- [EXERCISE DESCRIPTION] According to the text below about Putin's electoral support, what was the principal slogan of his campaign?

But in a more general manner, the success of Putin among the most oppressed and poorest layers is explained by the dilapidation, the disintegration even, of society after the restoration of capitalism. The absence of practical experience of self-organization, fear of the employers, permanent anxiety about the future, lack of confidence in any form of participation: these are so many characteristics of post-Soviet society which could be utilised in the context of the electoral mobilization in favour of Putin. The principal slogan of his campaign was “Me or chaos”; and this manner of presenting things incontestably weighed in his favour.

There are different nationalist groups in Russia, going from the moderates to the far Right. Some of them took part in the mobilizations. In Russia, all the bourgeois parties encourage a nationalist populism stamped with hatred against immigrants, starting with United Russia, Putin’s party. What differentiates these nationalist groups? Why do they take part in the contestation? What influence can they have on the movement?

- [SOURCE EXCERPT]
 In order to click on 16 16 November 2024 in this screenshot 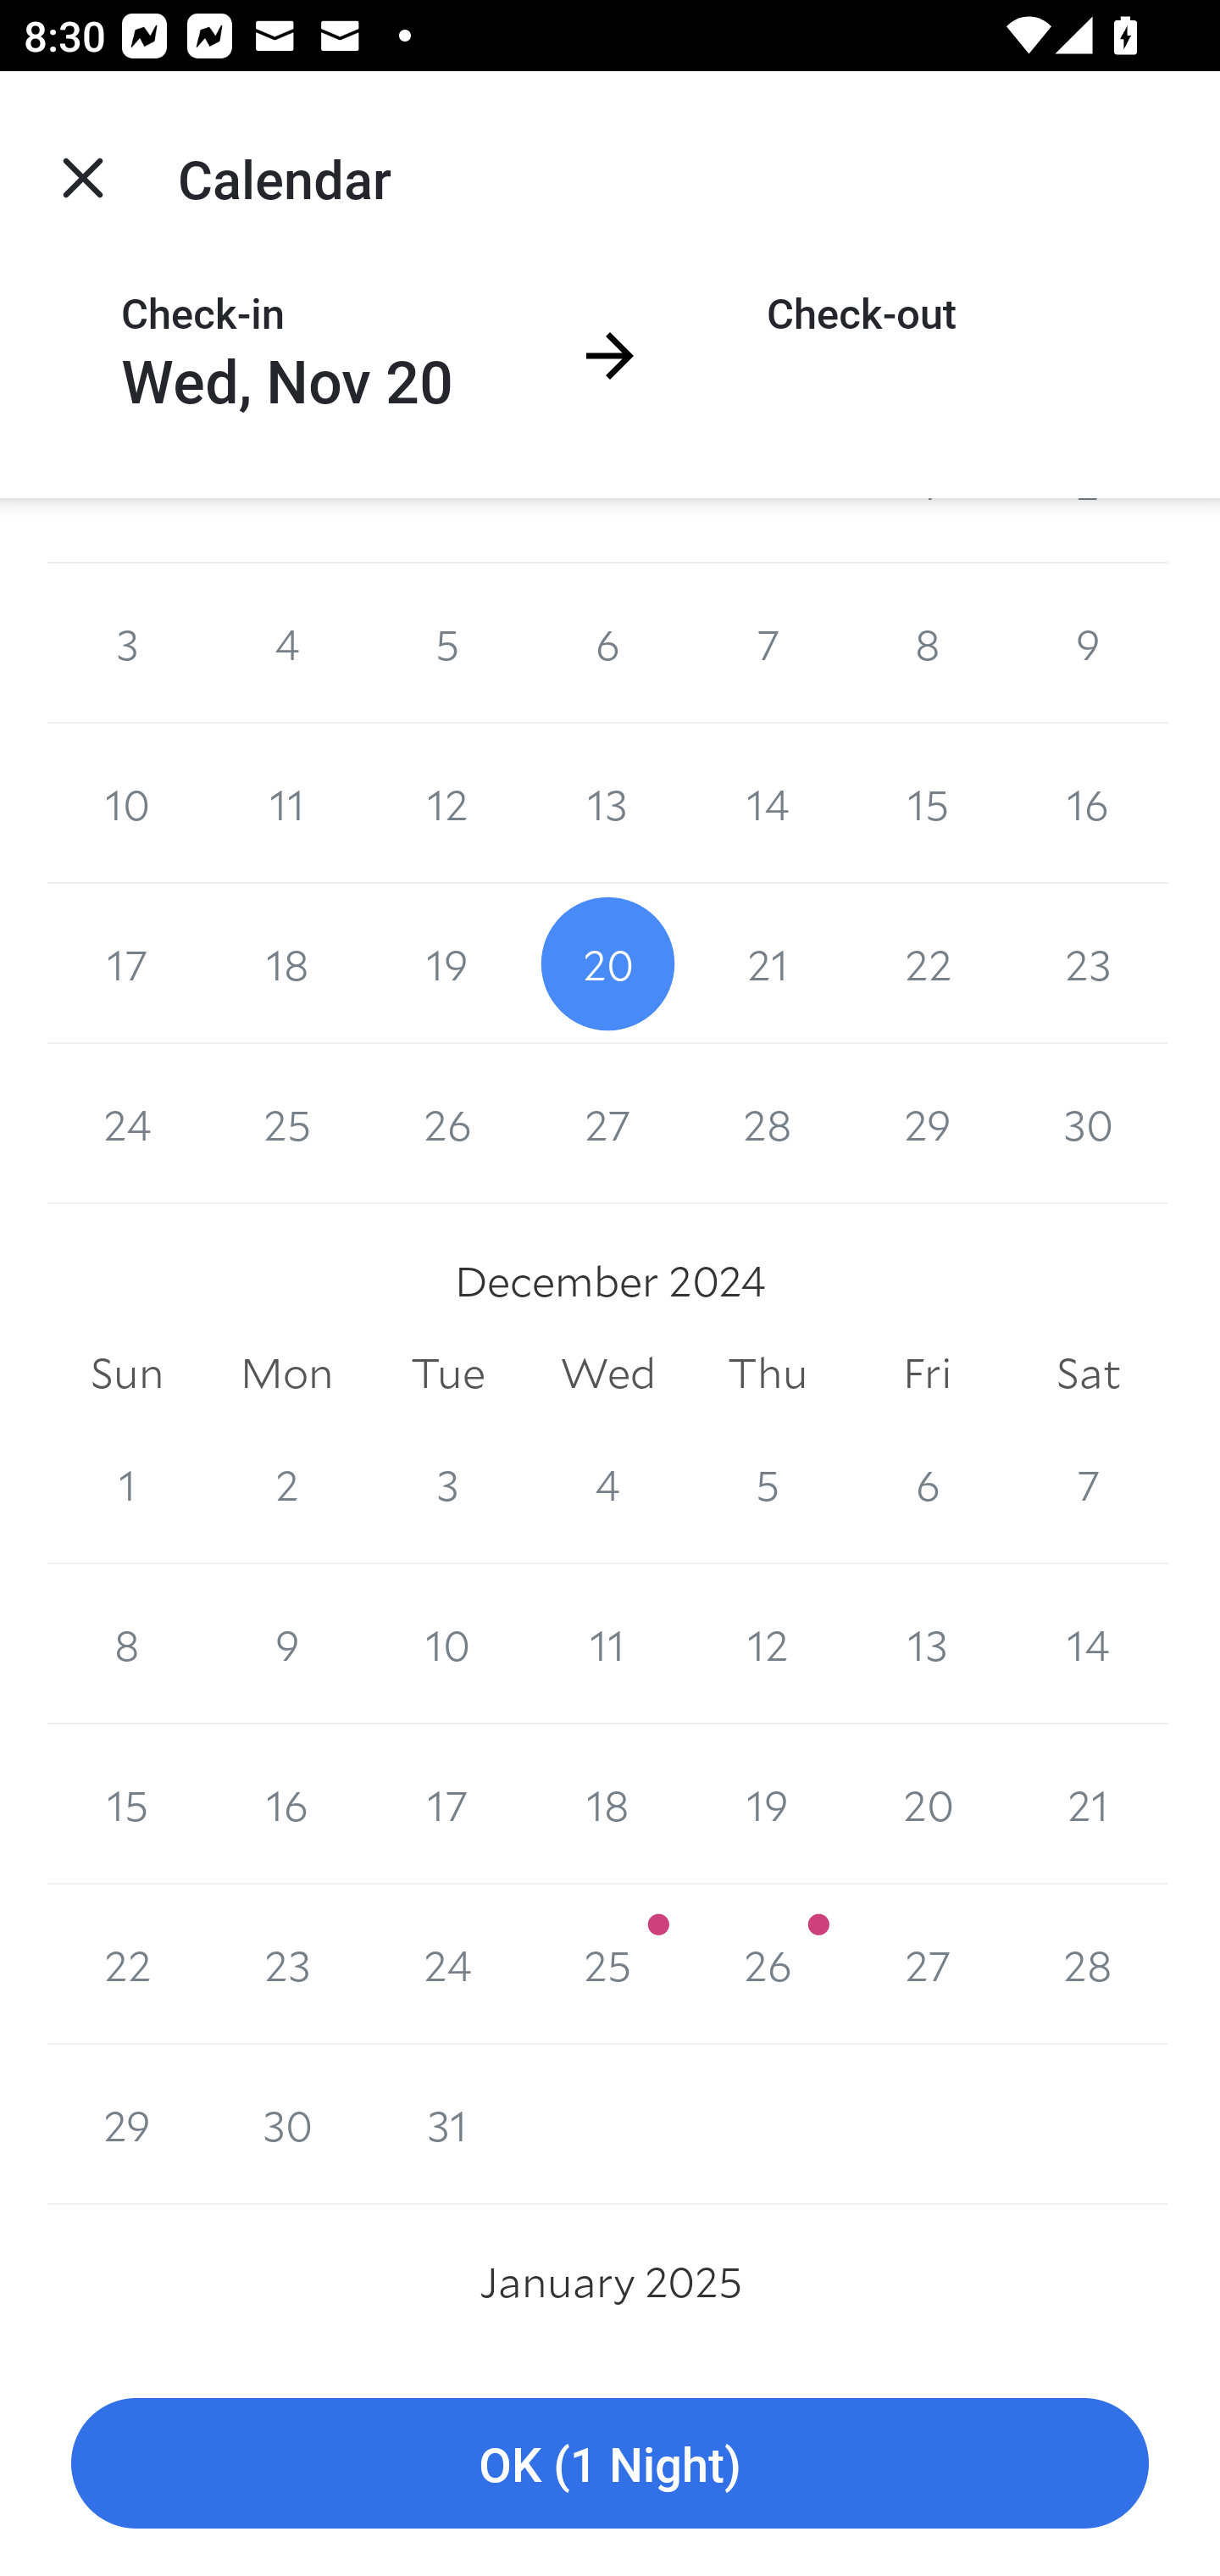, I will do `click(1088, 803)`.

- [RESPONSE BELOW] "Me or chaos"